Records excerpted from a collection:
────
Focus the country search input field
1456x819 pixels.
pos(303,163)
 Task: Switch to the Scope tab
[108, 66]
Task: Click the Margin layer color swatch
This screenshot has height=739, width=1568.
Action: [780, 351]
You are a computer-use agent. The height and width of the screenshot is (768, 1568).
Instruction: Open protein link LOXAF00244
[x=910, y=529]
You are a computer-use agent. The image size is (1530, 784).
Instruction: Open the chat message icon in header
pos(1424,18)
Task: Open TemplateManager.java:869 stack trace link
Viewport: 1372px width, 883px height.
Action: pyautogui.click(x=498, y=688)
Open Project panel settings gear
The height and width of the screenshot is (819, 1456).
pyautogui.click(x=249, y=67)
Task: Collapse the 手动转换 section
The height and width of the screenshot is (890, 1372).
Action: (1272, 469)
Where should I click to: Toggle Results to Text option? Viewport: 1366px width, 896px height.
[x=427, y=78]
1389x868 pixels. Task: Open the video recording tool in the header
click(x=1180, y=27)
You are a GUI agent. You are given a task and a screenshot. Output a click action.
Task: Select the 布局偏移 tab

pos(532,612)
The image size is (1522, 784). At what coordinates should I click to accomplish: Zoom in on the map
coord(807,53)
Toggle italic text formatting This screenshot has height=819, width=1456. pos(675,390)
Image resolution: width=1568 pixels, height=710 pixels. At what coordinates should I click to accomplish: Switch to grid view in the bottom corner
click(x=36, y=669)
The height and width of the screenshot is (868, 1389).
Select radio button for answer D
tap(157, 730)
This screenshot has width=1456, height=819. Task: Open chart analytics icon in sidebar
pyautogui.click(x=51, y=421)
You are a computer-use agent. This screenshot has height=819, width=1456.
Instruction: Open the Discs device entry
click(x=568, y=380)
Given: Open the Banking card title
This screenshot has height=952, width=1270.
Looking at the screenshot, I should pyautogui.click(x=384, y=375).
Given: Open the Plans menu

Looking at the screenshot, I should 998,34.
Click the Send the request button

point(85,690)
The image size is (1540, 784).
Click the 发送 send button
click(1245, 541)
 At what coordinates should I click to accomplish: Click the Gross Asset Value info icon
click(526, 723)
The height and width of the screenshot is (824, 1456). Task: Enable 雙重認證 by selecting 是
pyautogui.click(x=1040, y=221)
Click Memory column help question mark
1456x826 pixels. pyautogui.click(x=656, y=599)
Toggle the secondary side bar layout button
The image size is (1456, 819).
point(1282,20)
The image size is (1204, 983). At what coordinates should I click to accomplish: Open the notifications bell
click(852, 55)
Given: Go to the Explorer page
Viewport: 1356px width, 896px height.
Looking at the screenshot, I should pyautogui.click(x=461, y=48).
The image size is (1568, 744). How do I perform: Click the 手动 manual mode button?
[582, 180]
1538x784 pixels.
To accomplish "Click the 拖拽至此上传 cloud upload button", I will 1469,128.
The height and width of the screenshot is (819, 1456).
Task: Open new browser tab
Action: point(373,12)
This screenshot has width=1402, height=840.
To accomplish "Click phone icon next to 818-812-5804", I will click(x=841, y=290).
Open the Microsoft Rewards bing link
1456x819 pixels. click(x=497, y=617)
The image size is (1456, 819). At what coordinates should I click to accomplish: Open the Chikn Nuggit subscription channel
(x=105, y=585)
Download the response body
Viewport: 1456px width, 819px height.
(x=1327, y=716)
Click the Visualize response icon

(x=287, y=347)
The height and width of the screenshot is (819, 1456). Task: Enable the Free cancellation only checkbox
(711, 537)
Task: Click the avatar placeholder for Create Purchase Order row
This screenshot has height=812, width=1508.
────
» Task prompt
Would you please reproduce all of the lines above exactly?

» Output of the exercise
Focus the country search input field
1456x819 pixels.
pos(303,163)
 Task: Switch to the Scope tab
[108, 66]
Task: Click the Margin layer color swatch
This screenshot has height=739, width=1568.
Action: [780, 351]
You are a computer-use agent. The height and width of the screenshot is (768, 1568).
Instruction: Open protein link LOXAF00244
[x=910, y=529]
You are a computer-use agent. The image size is (1530, 784).
Instruction: Open the chat message icon in header
pos(1424,18)
Task: Open TemplateManager.java:869 stack trace link
Viewport: 1372px width, 883px height.
Action: pyautogui.click(x=498, y=688)
Open Project panel settings gear
The height and width of the screenshot is (819, 1456).
pyautogui.click(x=249, y=67)
Task: Collapse the 手动转换 section
The height and width of the screenshot is (890, 1372).
Action: (1272, 469)
Where should I click to: Toggle Results to Text option? Viewport: 1366px width, 896px height.
[x=427, y=78]
1389x868 pixels. Task: Open the video recording tool in the header
click(x=1180, y=27)
You are a GUI agent. You are given a task and a screenshot. Output a click action.
Task: Select the 布局偏移 tab

pos(532,612)
The image size is (1522, 784). At what coordinates should I click to accomplish: Zoom in on the map
coord(807,53)
Toggle italic text formatting This screenshot has height=819, width=1456. pos(675,390)
Image resolution: width=1568 pixels, height=710 pixels. At what coordinates should I click to accomplish: Switch to grid view in the bottom corner
click(x=36, y=669)
The height and width of the screenshot is (868, 1389).
Select radio button for answer D
tap(157, 730)
This screenshot has width=1456, height=819. Task: Open chart analytics icon in sidebar
pyautogui.click(x=51, y=421)
You are a computer-use agent. This screenshot has height=819, width=1456.
Instruction: Open the Discs device entry
click(x=568, y=380)
Given: Open the Banking card title
This screenshot has height=952, width=1270.
Looking at the screenshot, I should pyautogui.click(x=384, y=375).
Given: Open the Plans menu

Looking at the screenshot, I should 998,34.
Click the Send the request button

point(85,690)
The image size is (1540, 784).
Click the 发送 send button
click(1245, 541)
 At what coordinates should I click to accomplish: Click the Gross Asset Value info icon
click(526, 723)
The height and width of the screenshot is (824, 1456). Task: Enable 雙重認證 by selecting 是
pyautogui.click(x=1040, y=221)
Click Memory column help question mark
1456x826 pixels. pyautogui.click(x=656, y=599)
Toggle the secondary side bar layout button
The image size is (1456, 819).
point(1282,20)
The image size is (1204, 983). At what coordinates should I click to accomplish: Open the notifications bell
click(852, 55)
Given: Go to the Explorer page
Viewport: 1356px width, 896px height.
Looking at the screenshot, I should pyautogui.click(x=461, y=48).
The image size is (1568, 744). How do I perform: Click the 手动 manual mode button?
[582, 180]
1538x784 pixels.
To accomplish "Click the 拖拽至此上传 cloud upload button", I will 1469,128.
The height and width of the screenshot is (819, 1456).
Task: Open new browser tab
Action: point(373,12)
This screenshot has width=1402, height=840.
To accomplish "Click phone icon next to 818-812-5804", I will click(x=841, y=290).
Open the Microsoft Rewards bing link
1456x819 pixels. click(x=497, y=617)
The image size is (1456, 819). At what coordinates should I click to accomplish: Open the Chikn Nuggit subscription channel
(x=105, y=585)
Download the response body
Viewport: 1456px width, 819px height.
(x=1327, y=716)
Click the Visualize response icon

(x=287, y=347)
The height and width of the screenshot is (819, 1456). Task: Enable the Free cancellation only checkbox
(711, 537)
Task: Click the avatar placeholder for Create Purchase Order row
This screenshot has height=812, width=1508.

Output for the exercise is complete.